つぶれた料亭から持ってきたという、奇抜な形をした器の数々を物色する。 器を手に取り、ためつすがめつ眺めながら、どんな料理を盛り付けると映えるだろうかと思いを巡らすひと時が楽しい。 そうしていると、後ろで子供たちが陶器をガチャガチャやりだすので「ちょっと待て!」と制止しなければならない。
娘が「これかわいい!」と手に取ったごはん茶碗をキッカケに、残る二人も「じゃあおれはこれにする」「おいこれー」と自分が気に入った茶碗を持ち上げた。 仕方がないので家族全員分の茶碗を買うことになった。 それで勢いづいたのが娘で、いつもの衣類を買うときのようなハイテンションになり「これかわいい」「あれかわいい」と言いだした。 娘のいう「かわいい」は「買う」と同じ意味なのだ。 いったん落ち着かせるために食事をとることにした。
買い物をしていると時折、客と店員のやりとりが聞こえてくることがある。
客:「あのなあ、この皿、まとめて欲しいんやけどなあ、こっちとこっちの柄、どちらが料理に合うと思います?」
店員:「そーですねえ・・・」
客:「こっちやろなあ。 やっぱこっちにするわ。 店で使お思てんねん、これ全部買うやさかい、勉強してくれるんやろ?」
店員:「もちろんです!」
陶器市は「勉強」がすごい。
そのまま言い値で買うのがばかばかしく思えてくるほど、すんなりと値引きしてくれたりする。 こっちがたのんでもいないのに、支払いの際「これは値引きしない品物なんですけどね、二割引いときますから」とか、「沢山買ってくれたからどれかひとつ持っていっていいよ。 あと、これハンパな金額だからピッタリにしておきますから」ということになる。 こういうところが、客の購買意欲を一層高めるのだと思うし、このような人気一大イベントになった理由のひとつなのだろう。

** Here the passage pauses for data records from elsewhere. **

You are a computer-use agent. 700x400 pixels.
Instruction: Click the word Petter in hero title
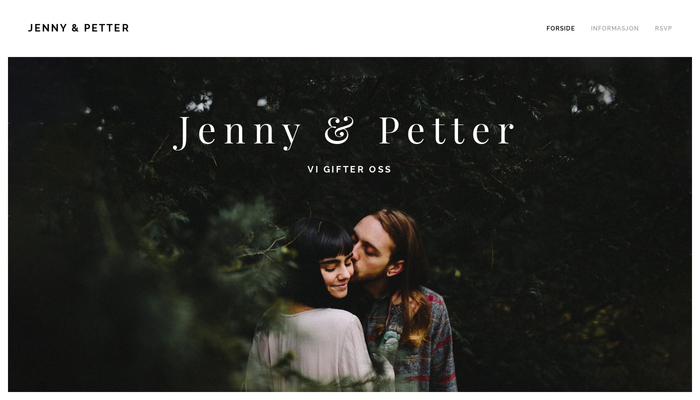[x=447, y=130]
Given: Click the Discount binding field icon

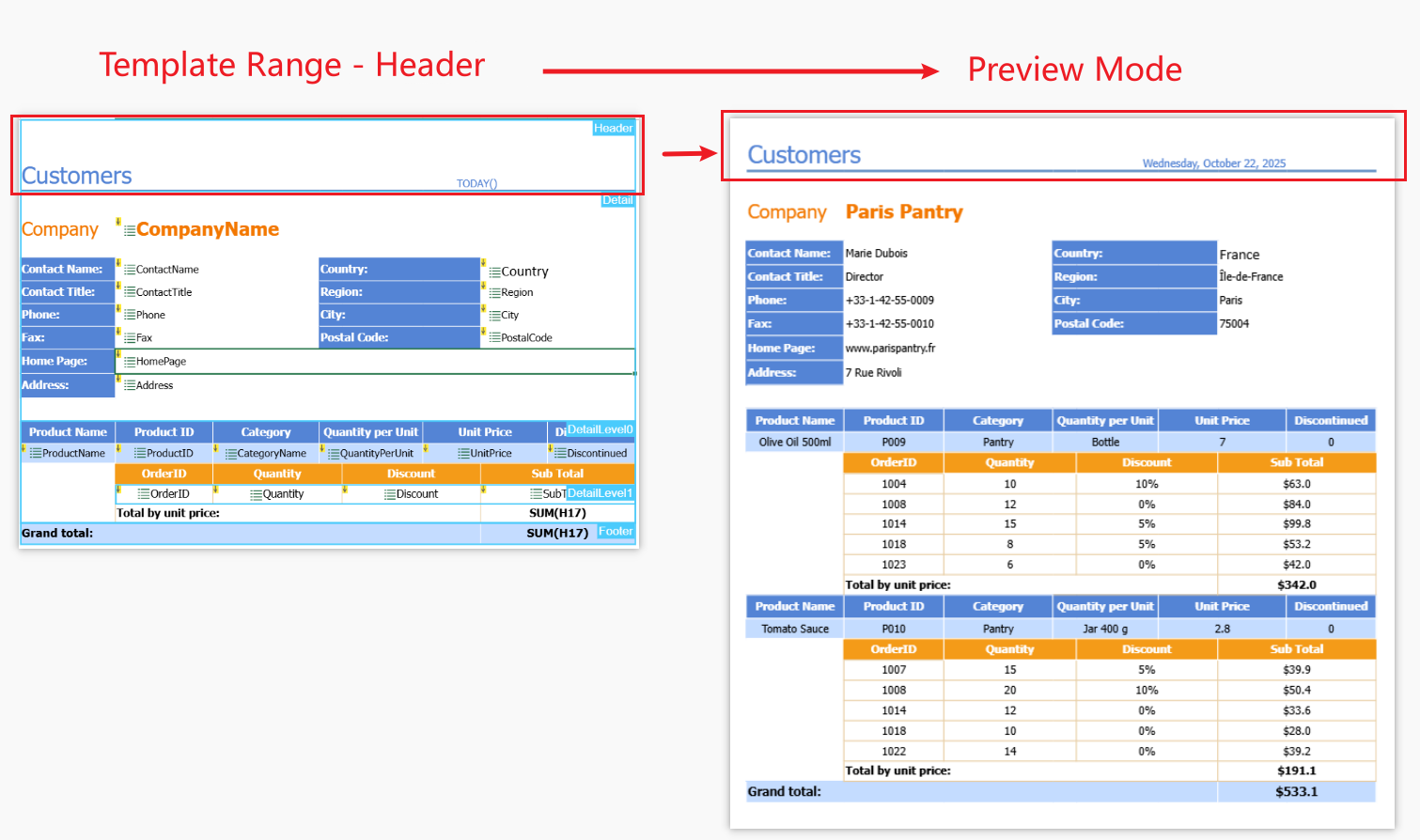Looking at the screenshot, I should coord(390,494).
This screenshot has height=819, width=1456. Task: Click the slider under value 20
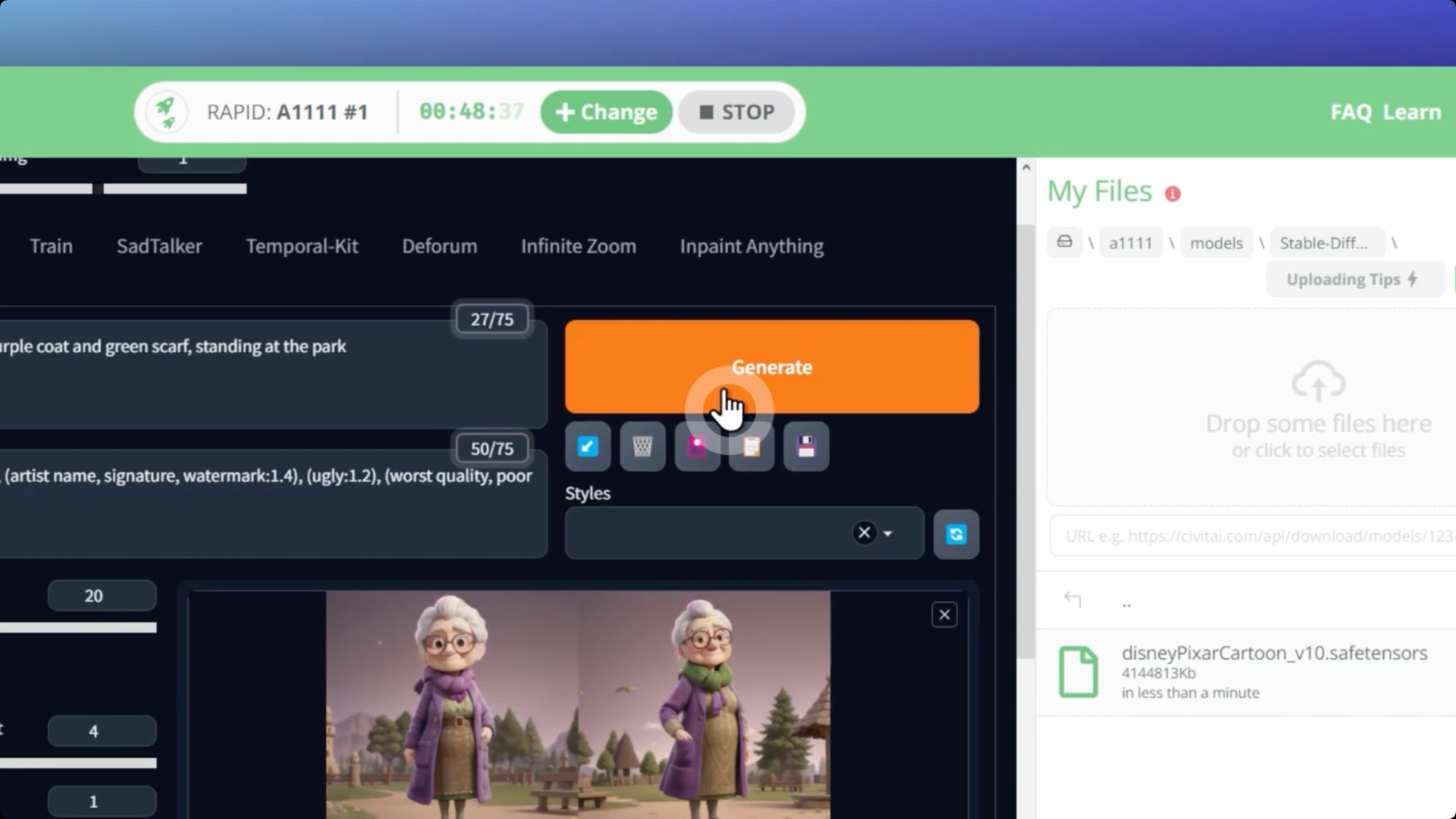pos(78,628)
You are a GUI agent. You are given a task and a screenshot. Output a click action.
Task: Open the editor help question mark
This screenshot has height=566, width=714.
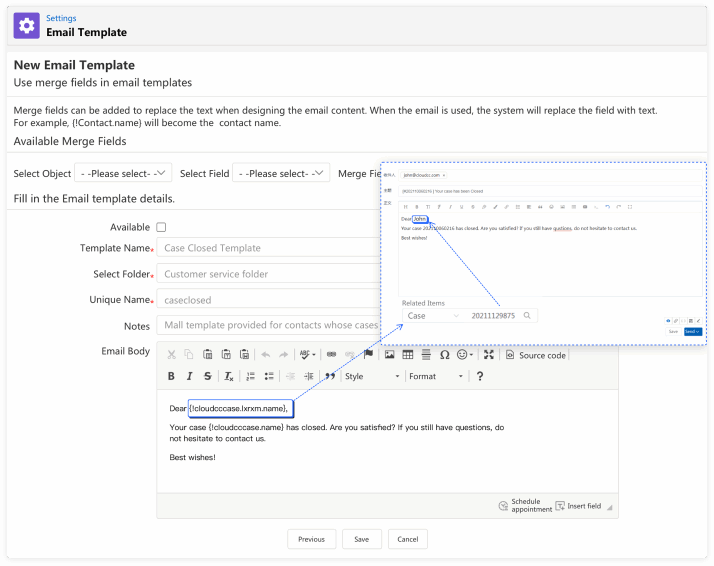click(x=480, y=376)
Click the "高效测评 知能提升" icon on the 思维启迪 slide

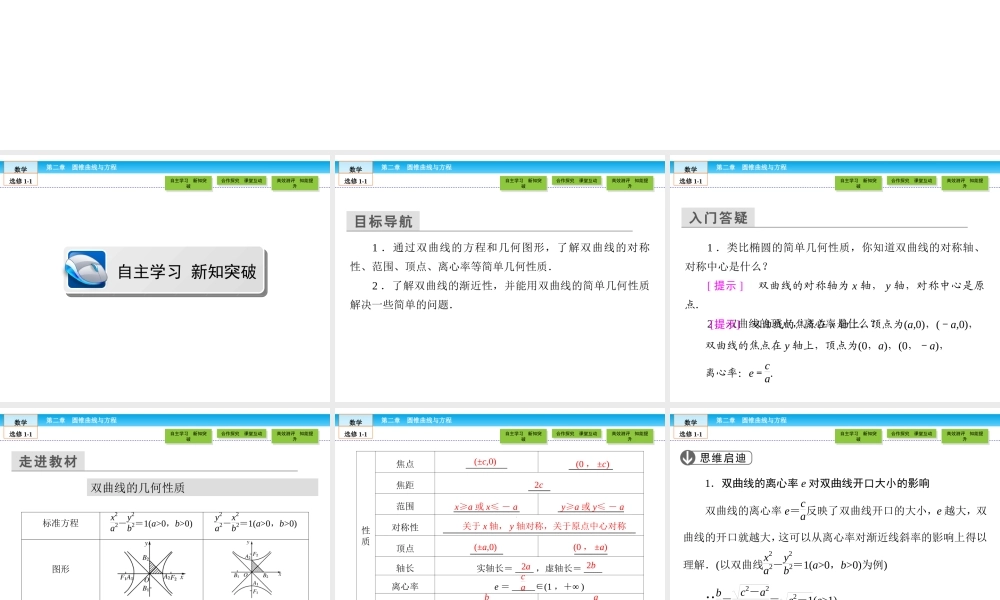pos(964,435)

町の親切度も高い。 次男が急にもよおしたので慌てていると、サッとおばさんが近寄ってきて案内してくれたり、帰り道のルートを思案していると地図で丁寧に説明してくれた。
子供たちが飲んだラムネの瓶に入っているビー玉を取り出してあげていると「ビー玉が欲しいの? よーし」とラムネの空き瓶をかき集め、次々にビー玉を取り出しては洗い、袋につめてくれたりした。 なんちゅうかもう、町ぐるみのイベントなのだ。
有田陶器市、なんと今年で108回目、有田焼創業395年、ヨーロッパ輸出352年になるそうだ。 4/29~5/5まで開催されている。 未体験の方は、是非!
※今回入手したものの中で一番のお気に入りは、焼酎カップ。 その詳細については次回記すことにする。